Postado no TikTok, o trecho de nove segundos mostra um bombardeio a uma estrutura iraniana enquanto a letra diz "Boom, boom, boom! Even brighter than the moon!", algo como barulho de explosões seguidos da expressão "mais claro do que a lua".

"Estou profundamente horrorizada e irritada em ver Firework sendo usada pela conta de TikTok da Casa Branca como música de fundo de um vídeo de ataques militares. Eu não aprovei isso, não fui perguntada e certamente não concordo com isso", disse Katy Perry.

A cantora prosseguiu: "Escrevi essa música para ser um símbolo de esperança, cura e força interior para pessoas passando por seus momentos pessoais mais sombrios."

"Ver uma mensagem de autoestima e empoderamento ser usada como trilha sonora de destruição e violência é uma completa violação de tudo que a minha música representa. Minha música é feita para trazer união às pessoas, não para celebrar a guerra", encerrou Katy Perry.

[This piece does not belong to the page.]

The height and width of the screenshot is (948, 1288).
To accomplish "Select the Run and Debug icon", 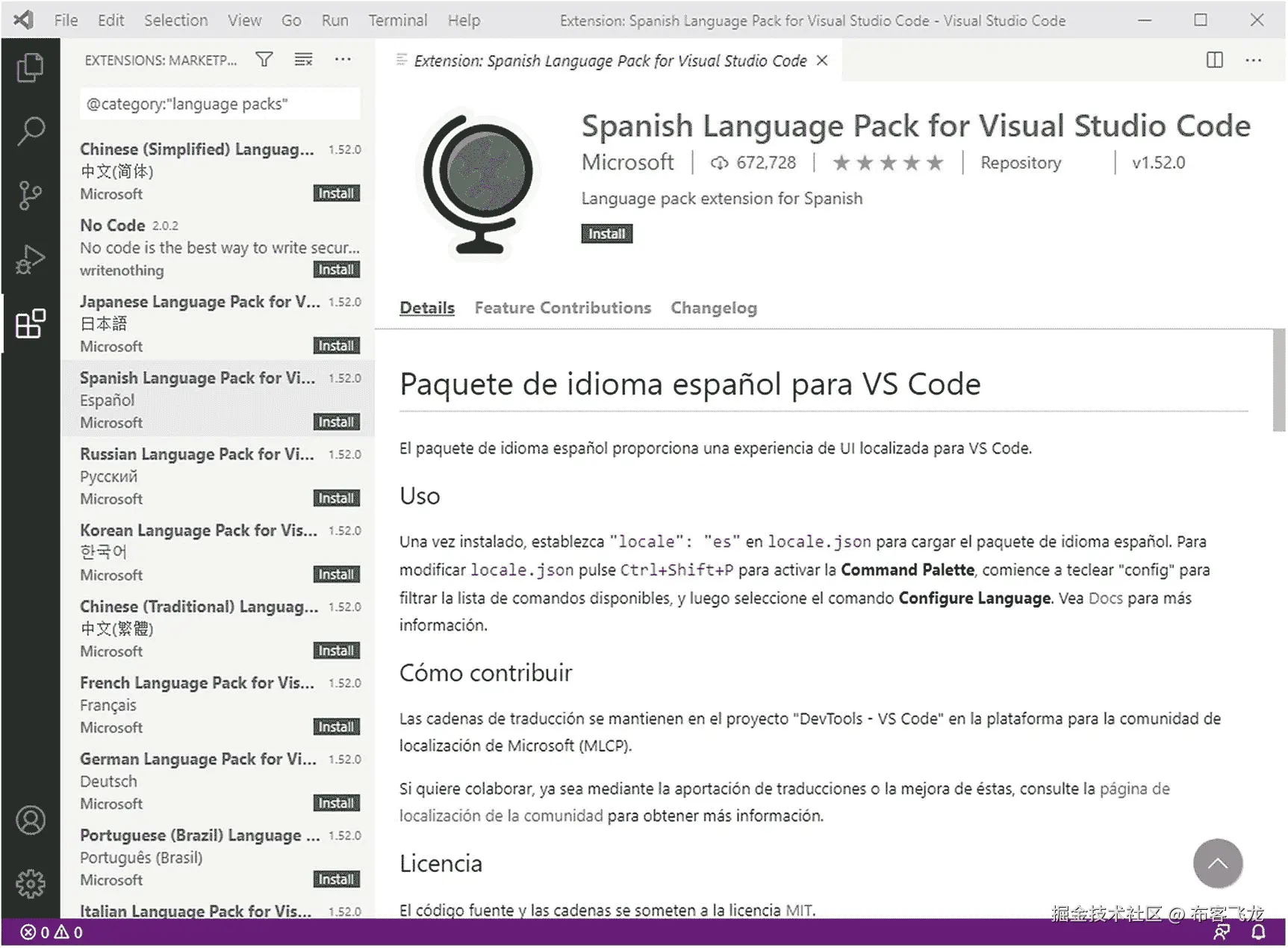I will click(x=31, y=259).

Até o momento, Donald Trump e a Casa Branca não se pronunciaram sobre o tema.

Outras cantoras também criticaram Trump

Não é a primeira vez que Trump enfrenta críticas por parte de cantoras pop pelo uso de músicas em vídeos oficiais. Sabrina Carpenter lamentou o uso da música Juno em material anti-imigração. "Este vídeo é maligno e nojento", disse, em dezembro de 2025.

Já no último mês de março, Kesha esteve em situação parecida à de Katy Perry. A cantora condenou o uso da música Blow em um vídeo mostrando bombardeio militar a um navio.

Há cerca de 14 anos, Katy Perry lançou um clipe vinculado à temática militar, o da música Part Of Me. O vídeo mostra uma mulher que termina o relacionamento e se alista para o exército. Apesar de trazer treinamentos, veículos e armas, não há mortes ou ataques a outras pessoas na produção.